Il n’est pas clair si le gouvernement grec conservera son commissaire sortant, Margaritis Schinas (qui, dans le premier Collège von der Leyen, était responsable du mode de vie européen et, dans le précédent, était le porte-parole du président Jean-Claude Juncker), ou si en proposera un autre. De même, la France pourrait choisir de conserver Thierry Breton (qui dirigeait le Marché intérieur) et la Belgique Didier Reynders (actuel chef de la Justice), mais ces deux pays, ainsi que la Bulgarie, sont actuellement en train de former un nouvel exécutif et il est difficile de faire des prévisions. Aucun nom sûr n’est encore connu pour l’Autriche, Chypre, le Danemark, Malte, le Portugal, la Roumanie et la Hongrie. Le candidat de La Valette était censé être Chris Fearne, mais il a récemment été plongé dans un scandale et il est peu probable qu’il poursuive la course. La nomination de Budapest semble osciller entre la reconfirmation du commissaire sortant Olivér Várhelyi, très proche du Premier ministre Viktor Orbán, et de l’eurodéputé Eniko Gyori.

Les prochaines étapes

La partie la plus complexe du jeu commence maintenant. Naturellement, les gouvernements nationaux veulent tous obtenir un portefeuille le plus lourd possible : traditionnellement, les plus convoités sont les économiques (de l’Économie à la Concurrence et au Commerce), des délégations qui seront probablement disputées entre les plus grands États comme l’Italie et la France, mais qui sont également revendiqués par l’Irlande, la Grèce et le Luxembourg, entre autres. L’Italie pourrait également viser le nouveau commissaire pour la Méditerranée, auquel Chypre a déjà fait part de son intérêt, tandis que d’autres portefeuilles importants, comme l’Agriculture et l’Élargissement, pourraient se retrouver avec un État d’Europe centrale et orientale.

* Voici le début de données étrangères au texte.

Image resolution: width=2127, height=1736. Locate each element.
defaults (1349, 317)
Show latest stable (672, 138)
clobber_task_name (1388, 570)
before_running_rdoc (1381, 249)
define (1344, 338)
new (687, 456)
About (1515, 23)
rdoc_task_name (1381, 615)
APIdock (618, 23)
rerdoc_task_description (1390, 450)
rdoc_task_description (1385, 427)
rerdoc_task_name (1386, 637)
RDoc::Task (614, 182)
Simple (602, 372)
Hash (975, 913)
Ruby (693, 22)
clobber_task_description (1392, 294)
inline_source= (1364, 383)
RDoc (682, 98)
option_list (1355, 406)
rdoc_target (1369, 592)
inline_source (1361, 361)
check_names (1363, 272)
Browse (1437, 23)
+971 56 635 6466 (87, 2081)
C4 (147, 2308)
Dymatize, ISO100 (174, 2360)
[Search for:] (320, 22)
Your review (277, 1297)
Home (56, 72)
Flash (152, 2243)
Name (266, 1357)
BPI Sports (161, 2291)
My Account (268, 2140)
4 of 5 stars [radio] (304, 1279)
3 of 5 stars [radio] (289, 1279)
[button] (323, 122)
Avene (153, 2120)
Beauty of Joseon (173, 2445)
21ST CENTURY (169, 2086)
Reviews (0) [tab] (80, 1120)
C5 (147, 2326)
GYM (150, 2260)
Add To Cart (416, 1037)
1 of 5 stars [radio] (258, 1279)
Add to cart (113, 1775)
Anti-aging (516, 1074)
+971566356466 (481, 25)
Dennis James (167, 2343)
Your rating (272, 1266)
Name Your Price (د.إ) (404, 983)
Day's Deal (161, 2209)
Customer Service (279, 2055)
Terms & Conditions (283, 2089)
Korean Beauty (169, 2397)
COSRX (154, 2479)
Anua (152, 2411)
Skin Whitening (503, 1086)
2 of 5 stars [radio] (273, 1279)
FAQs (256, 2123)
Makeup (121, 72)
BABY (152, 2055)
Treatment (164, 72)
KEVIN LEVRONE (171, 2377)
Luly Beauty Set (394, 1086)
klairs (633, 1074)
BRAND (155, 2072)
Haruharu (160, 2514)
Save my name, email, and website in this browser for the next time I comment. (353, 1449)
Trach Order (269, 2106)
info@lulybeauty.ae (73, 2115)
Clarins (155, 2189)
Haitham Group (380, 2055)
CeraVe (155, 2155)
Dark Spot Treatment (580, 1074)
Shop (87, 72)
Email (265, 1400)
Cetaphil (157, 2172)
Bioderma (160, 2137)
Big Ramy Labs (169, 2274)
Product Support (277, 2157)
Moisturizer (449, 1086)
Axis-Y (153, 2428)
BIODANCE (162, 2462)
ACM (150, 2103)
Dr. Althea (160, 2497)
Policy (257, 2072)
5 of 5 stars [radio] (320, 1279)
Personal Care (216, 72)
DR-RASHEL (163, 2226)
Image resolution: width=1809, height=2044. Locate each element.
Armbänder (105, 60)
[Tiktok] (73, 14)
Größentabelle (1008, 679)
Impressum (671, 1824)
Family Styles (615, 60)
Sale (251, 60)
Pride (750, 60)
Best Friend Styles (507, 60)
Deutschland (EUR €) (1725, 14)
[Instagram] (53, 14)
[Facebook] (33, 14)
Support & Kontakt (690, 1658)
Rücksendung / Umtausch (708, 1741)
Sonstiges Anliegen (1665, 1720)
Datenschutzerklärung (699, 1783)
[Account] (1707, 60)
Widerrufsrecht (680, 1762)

Or, pour obtenir un poste prestigieux, un PIB respectable ne suffit pas mais il faut aussi indiquer un nom « fort ». Pas tellement, ou pas seulement, quelqu’un avec une solide expérience antérieure, mais aussi quelqu’un qui peut bien s’intégrer dans le puzzle du von der Leyen College 2.0. Il semble que le président veuille répéter l’expérience d’une Commission équilibre entre les sexes, les pays qui proposent des candidatures féminines pourraient donc avoir un avantage. Et puis, évidemment, il y a l’équilibre entre les gouvernements des Vingt-Sept d’une part et la nouvelle géographie politique du Parlement européen à prendre en compte, et la synthèse devrait conduire à un exécutif communautaire plus nettement de centre-droit qu’à le précédent.

L’objectif est toutefois de consolider l’équipe d’ici début septembre, afin que d’ici la fin du mois les commissaires puissent déjà tenir des auditions à la Chambre européenne. Chacun sera « examiné » par la commission parlementaire chargée de son portefeuille, qui aura le droit de le promouvoir ou de l’écarter. En 2019, trois candidats proposés par von der Leyen ont été rejetés par les députés : la Roumaine Rovana Plumb, le Hongrois Laszlo Trocsanyi et la Française Sylvie Goulard. Dès 2004, c’est le candidat italien proposé par le Premier ministre de l’époque, Silvio Berlusconi, le démocrate-chrétien Rocco Buttiglione, qui a remporté la victoire. Pour qu’un candidat commissaire « réussisse » l’audition, il doit être évalué positivement par au moins les deux tiers des députés qui l’ont entendu. En cas de majorité simple, il est « reporté » et doit subir une seconde audience. Le tout dans le cadre d’une procédure assez complexe. Si tout se passe bien, peut-être dès octobre aura lieu un vote de confiance sur l’ensemble du collège, qui aura lieu en plénière à Strasbourg. L’objectif est que la nouvelle Commission entre en fonction au plus tôt en novembre ou décembre.